Exercise details:
Copy out the listing below word for word, with every line in its original order.

——

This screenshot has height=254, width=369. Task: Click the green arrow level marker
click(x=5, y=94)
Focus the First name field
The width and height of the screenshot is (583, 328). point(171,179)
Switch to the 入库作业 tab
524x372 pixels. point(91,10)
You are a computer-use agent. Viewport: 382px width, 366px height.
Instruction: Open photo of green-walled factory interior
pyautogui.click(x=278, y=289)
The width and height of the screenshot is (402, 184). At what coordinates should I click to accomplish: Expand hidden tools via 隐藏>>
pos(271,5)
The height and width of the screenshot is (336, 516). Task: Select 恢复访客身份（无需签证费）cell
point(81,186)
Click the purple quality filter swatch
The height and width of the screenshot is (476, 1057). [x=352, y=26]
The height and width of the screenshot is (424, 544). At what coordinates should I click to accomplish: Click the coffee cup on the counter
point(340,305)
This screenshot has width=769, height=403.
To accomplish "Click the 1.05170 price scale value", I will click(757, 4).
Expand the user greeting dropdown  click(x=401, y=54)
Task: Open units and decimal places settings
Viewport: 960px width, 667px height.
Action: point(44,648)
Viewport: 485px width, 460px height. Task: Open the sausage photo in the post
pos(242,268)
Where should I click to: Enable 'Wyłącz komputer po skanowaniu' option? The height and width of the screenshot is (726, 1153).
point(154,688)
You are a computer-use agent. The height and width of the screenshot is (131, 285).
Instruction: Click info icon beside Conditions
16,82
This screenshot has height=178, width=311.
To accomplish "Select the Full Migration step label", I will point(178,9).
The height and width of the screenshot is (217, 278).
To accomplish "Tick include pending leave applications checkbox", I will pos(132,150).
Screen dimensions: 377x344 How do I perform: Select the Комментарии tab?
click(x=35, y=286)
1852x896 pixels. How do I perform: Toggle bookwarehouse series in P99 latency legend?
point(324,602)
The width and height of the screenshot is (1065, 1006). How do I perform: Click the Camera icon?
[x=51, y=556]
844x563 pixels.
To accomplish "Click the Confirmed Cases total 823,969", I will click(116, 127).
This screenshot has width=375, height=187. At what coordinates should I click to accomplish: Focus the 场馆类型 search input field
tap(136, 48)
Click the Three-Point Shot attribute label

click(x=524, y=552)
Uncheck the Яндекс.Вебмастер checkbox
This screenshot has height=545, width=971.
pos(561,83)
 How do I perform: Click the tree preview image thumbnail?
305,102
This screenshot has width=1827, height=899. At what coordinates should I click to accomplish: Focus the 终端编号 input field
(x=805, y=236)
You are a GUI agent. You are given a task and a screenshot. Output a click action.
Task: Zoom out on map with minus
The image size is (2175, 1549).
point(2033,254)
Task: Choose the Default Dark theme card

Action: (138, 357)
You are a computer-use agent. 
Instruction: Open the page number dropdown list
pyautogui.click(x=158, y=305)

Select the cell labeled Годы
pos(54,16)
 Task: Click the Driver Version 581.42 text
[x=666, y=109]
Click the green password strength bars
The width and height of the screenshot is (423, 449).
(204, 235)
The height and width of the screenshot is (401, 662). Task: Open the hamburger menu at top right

——

Task result:
This screenshot has height=254, width=369. Task: Click the green arrow level marker
click(x=5, y=94)
Focus the First name field
The width and height of the screenshot is (583, 328). point(171,179)
Switch to the 入库作业 tab
524x372 pixels. point(91,10)
You are a computer-use agent. Viewport: 382px width, 366px height.
Instruction: Open photo of green-walled factory interior
pyautogui.click(x=278, y=289)
The width and height of the screenshot is (402, 184). At what coordinates should I click to accomplish: Expand hidden tools via 隐藏>>
pos(271,5)
The height and width of the screenshot is (336, 516). Task: Select 恢复访客身份（无需签证费）cell
point(81,186)
Click the purple quality filter swatch
The height and width of the screenshot is (476, 1057). [x=352, y=26]
The height and width of the screenshot is (424, 544). At what coordinates should I click to accomplish: Click the coffee cup on the counter
point(340,305)
This screenshot has width=769, height=403.
To accomplish "Click the 1.05170 price scale value", I will click(757, 4).
Expand the user greeting dropdown  click(x=401, y=54)
Task: Open units and decimal places settings
Viewport: 960px width, 667px height.
Action: point(44,648)
Viewport: 485px width, 460px height. Task: Open the sausage photo in the post
pos(242,268)
Where should I click to: Enable 'Wyłącz komputer po skanowaniu' option? The height and width of the screenshot is (726, 1153).
point(154,688)
You are a computer-use agent. The height and width of the screenshot is (131, 285).
Instruction: Click info icon beside Conditions
16,82
This screenshot has height=178, width=311.
To accomplish "Select the Full Migration step label", I will point(178,9).
The height and width of the screenshot is (217, 278).
To accomplish "Tick include pending leave applications checkbox", I will pos(132,150).
Screen dimensions: 377x344 How do I perform: Select the Комментарии tab?
click(x=35, y=286)
1852x896 pixels. How do I perform: Toggle bookwarehouse series in P99 latency legend?
point(324,602)
The width and height of the screenshot is (1065, 1006). How do I perform: Click the Camera icon?
[x=51, y=556]
844x563 pixels.
To accomplish "Click the Confirmed Cases total 823,969", I will click(116, 127).
This screenshot has width=375, height=187. At what coordinates should I click to accomplish: Focus the 场馆类型 search input field
tap(136, 48)
Click the Three-Point Shot attribute label

click(x=524, y=552)
Uncheck the Яндекс.Вебмастер checkbox
This screenshot has height=545, width=971.
pos(561,83)
 How do I perform: Click the tree preview image thumbnail?
305,102
This screenshot has width=1827, height=899. At what coordinates should I click to accomplish: Focus the 终端编号 input field
(x=805, y=236)
You are a GUI agent. You are given a task and a screenshot. Output a click action.
Task: Zoom out on map with minus
The image size is (2175, 1549).
point(2033,254)
Task: Choose the Default Dark theme card

Action: (138, 357)
You are a computer-use agent. 
Instruction: Open the page number dropdown list
pyautogui.click(x=158, y=305)

Select the cell labeled Годы
pos(54,16)
 Task: Click the Driver Version 581.42 text
[x=666, y=109]
Click the green password strength bars
The width and height of the screenshot is (423, 449).
(204, 235)
The height and width of the screenshot is (401, 662). Task: Open the hamburger menu at top right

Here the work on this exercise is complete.